O desejo de uma resposta
Por Pedro Guedes
O desejo é algo que merece ser estudado mesmo que nunca venha a ser esclarecido de forma definitiva. E, neste caso, não me refiro somente ao desejo sexual, mas ao desejo em geral, à vontade eterna de buscar uma salvação. Não há uma resposta objetiva que possa calar todas as teorias acerca do desejo – não é à toa que, mesmo depois da Filosofia e da Sociologia passarem séculos se debruçando em cima do tema, diversas teses sobre o desejo continuam surgindo por aí. Para Arthur Schopenhauer, por exemplo, a vida humana se resume ao tédio e ao desejo, fazendo com que o indivíduo viva sempre com vontade de conquistar e de saciar alguma carência pessoal. A nossa vida inteira, portanto, é reduzida ao “querer”, mesmo que nós não façamos a menor ideia do que queremos.

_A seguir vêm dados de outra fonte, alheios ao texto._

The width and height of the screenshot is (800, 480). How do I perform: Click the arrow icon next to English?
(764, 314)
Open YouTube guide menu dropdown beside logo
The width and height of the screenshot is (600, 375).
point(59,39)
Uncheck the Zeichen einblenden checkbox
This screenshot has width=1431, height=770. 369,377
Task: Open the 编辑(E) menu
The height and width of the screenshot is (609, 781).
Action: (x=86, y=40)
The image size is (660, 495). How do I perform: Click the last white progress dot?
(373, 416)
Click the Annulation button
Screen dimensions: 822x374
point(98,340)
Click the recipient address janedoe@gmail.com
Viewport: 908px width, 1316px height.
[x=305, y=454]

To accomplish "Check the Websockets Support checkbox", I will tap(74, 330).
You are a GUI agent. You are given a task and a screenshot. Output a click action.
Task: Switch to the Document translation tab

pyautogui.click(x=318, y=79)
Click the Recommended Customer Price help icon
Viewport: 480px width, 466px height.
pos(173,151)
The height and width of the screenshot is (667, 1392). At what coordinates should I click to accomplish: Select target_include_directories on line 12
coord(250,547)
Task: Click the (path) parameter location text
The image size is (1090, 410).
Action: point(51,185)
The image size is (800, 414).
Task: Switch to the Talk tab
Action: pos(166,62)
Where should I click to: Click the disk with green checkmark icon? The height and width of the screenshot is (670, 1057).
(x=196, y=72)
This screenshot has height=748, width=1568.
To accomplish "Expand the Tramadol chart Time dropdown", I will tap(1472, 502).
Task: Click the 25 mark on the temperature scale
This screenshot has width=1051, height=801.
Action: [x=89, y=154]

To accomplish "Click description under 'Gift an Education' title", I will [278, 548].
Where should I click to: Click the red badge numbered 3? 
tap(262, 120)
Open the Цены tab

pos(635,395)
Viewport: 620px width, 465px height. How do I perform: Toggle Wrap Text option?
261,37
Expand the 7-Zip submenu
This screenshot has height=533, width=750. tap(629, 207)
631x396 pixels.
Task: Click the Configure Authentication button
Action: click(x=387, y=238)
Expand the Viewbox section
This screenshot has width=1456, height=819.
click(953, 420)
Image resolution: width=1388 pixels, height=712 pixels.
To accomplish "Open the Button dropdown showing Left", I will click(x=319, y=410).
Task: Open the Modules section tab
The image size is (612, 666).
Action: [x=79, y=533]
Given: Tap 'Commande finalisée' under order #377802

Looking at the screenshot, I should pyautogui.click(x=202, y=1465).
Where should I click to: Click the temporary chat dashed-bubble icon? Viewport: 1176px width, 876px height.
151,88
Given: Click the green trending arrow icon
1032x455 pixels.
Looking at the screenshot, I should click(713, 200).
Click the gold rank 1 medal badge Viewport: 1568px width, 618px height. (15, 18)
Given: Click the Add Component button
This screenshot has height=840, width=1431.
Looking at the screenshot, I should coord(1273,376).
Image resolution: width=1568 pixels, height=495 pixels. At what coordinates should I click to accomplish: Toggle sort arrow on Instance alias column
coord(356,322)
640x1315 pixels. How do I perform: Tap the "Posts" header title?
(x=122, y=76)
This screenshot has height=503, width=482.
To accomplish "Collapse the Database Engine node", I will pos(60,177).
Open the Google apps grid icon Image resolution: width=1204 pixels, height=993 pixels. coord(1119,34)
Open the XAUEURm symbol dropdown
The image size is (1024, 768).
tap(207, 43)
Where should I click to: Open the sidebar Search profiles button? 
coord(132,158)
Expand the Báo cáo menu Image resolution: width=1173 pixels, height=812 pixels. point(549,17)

Assim, é de se esperar que um documentário chamado “O Incerto Lugar do Desejo” identifique-se com tudo que acabei de relatar no parágrafo anterior, consistindo em uma longa busca pelo significado e pelo sentido do desejo propriamente dito. Dirigido por Paula Trabulsi, o longa toma como ponto de partida uma mulher, Ana Thereza, que está prestes a concluir seu doutorado com uma tese sobre… o desejo – e, com isso, o documentário encontra uma espécie de “desculpa” narrativa para que, a partir daí, comece a se concentrar em diversos depoimentos de filósofos, sociólogos e professores que relatam suas visões particulares a respeito do “querer”, da vontade eterna (e nebulosa) que o ser humano tem de alcançar… alguma coisa. Sendo assim, de onde vem o desejo? Como ele ganha forma? E, principalmente, o que ele significa de fato?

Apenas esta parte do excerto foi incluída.